▶ PROMPT
Pick up the discussion of count fields in the dataset response after its last message and continue it.

▶ TEXT SECTION

—————

Add counts and observations as needed
Currently, we have the following at the dataset response level. Review if this is enough and add information as needed:
// Frequency of this allele in the dataset. Between 0 and 1, inclusive.
double frequency = 4;
// Number of variants matching the allele request in the dataset.
int64 variant_count = 5;
// Number of calls matching the allele request in the dataset.
int64 call_count = 6;
// Number of samples matching the allele request in the dataset.
int64 sample_count = 7;
@mfiume WDYT?
@mcupak I would prefer to use "biosample_count", which would go along with the GA4GH (and general) "biosample" concept. This corresponds to the most relevant question (does this biological sample - tumor tissue, germline DNA, environmental sample - contain "DNA sequence nnn".
"sample" is less well defined; e.g. could refer to technical replicate etc. This is covered by "call_count" (though, actually, may better or additionally be "callset_count").
An extended representation would be:
biosample_count: number of biological material preparations showing a variantcallset_count: number of experiments with a variantcall_count: number of alleles with an allelevariant_count: number of variants with one or more calls matching the allele request
Is this, conceptually, correct? Not sure if we should cover all, but this should be declared & documented.

—————

(Source records)
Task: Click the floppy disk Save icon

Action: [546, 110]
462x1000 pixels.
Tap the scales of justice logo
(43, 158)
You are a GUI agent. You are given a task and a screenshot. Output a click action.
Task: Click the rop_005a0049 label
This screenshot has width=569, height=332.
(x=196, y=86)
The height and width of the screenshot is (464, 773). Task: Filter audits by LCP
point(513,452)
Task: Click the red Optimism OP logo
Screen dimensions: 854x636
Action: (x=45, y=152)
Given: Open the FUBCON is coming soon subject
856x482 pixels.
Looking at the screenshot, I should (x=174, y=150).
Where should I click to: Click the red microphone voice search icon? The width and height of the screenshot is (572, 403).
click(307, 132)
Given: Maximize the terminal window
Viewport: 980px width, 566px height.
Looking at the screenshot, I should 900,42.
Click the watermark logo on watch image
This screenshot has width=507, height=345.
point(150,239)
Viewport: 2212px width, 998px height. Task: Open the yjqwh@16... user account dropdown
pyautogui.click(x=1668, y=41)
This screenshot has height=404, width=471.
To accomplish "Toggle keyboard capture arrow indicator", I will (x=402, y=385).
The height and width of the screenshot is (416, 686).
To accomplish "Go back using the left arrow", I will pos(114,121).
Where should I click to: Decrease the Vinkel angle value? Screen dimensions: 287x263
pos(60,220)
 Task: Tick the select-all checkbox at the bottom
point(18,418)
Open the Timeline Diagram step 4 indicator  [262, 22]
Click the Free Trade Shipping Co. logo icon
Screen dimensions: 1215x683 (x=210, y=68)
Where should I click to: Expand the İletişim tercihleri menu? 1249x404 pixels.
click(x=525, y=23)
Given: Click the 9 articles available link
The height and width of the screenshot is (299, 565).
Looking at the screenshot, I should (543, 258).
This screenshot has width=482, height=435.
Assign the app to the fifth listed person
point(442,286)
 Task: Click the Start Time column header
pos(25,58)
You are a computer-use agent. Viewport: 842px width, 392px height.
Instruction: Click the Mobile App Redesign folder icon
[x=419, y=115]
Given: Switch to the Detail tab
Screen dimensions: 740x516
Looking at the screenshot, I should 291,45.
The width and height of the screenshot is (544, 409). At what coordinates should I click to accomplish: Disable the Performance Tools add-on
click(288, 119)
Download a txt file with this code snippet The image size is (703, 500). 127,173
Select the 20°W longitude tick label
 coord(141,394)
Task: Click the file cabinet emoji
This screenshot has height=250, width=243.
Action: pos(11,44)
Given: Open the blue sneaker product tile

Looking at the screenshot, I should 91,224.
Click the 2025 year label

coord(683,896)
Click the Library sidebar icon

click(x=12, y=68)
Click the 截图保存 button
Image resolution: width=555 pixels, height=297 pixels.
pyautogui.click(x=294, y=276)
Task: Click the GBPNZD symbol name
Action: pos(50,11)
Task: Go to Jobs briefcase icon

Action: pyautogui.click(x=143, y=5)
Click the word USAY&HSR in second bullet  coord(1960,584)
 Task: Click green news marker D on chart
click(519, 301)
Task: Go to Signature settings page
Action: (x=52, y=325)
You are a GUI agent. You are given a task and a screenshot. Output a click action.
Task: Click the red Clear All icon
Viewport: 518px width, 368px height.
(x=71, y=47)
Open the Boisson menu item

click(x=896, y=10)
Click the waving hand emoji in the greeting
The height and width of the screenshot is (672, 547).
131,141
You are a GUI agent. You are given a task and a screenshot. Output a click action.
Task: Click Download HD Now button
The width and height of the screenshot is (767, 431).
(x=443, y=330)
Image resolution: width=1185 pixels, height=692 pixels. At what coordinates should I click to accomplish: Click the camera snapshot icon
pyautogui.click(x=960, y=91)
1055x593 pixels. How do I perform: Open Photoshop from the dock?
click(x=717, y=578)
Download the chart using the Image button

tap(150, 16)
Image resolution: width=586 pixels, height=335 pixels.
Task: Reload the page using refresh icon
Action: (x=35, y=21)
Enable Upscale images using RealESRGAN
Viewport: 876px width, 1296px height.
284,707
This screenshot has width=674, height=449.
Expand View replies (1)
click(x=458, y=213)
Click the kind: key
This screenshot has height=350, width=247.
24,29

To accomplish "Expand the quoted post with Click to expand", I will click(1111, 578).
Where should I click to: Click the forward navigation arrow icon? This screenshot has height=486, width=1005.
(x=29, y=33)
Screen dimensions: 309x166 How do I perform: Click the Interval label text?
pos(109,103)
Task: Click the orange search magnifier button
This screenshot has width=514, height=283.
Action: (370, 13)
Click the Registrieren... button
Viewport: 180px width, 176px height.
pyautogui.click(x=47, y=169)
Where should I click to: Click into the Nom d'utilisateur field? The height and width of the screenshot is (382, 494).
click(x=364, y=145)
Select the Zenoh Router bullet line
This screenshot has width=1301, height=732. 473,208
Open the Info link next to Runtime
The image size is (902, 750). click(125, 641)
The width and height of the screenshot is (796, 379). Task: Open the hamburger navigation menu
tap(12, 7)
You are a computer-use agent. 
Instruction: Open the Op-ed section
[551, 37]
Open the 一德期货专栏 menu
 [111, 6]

—————

▶ RESPONSE FOR THIS EXERCISE
I don't understand what you mean by observations. Can you @mbaudis or @mcupak clarify?
@juhtornr So my use of "_count" would be incorrect, when using the counts <-> observations concept, in which:
- count => all records (biosamples, variants, callsets ...)
- observations => matches
However: In the schema, "count" is used for both types :-(
BeaconDataset.callCount
integer($int64)
minimum: 0
Total number of calls in the dataset.
BeaconDatasetAlleleResponse.callCount
integer($int64)
minimum: 0
Number of calls matching the allele request in the dataset.
@antbro I guess the original was yours, could you bring your views here, please?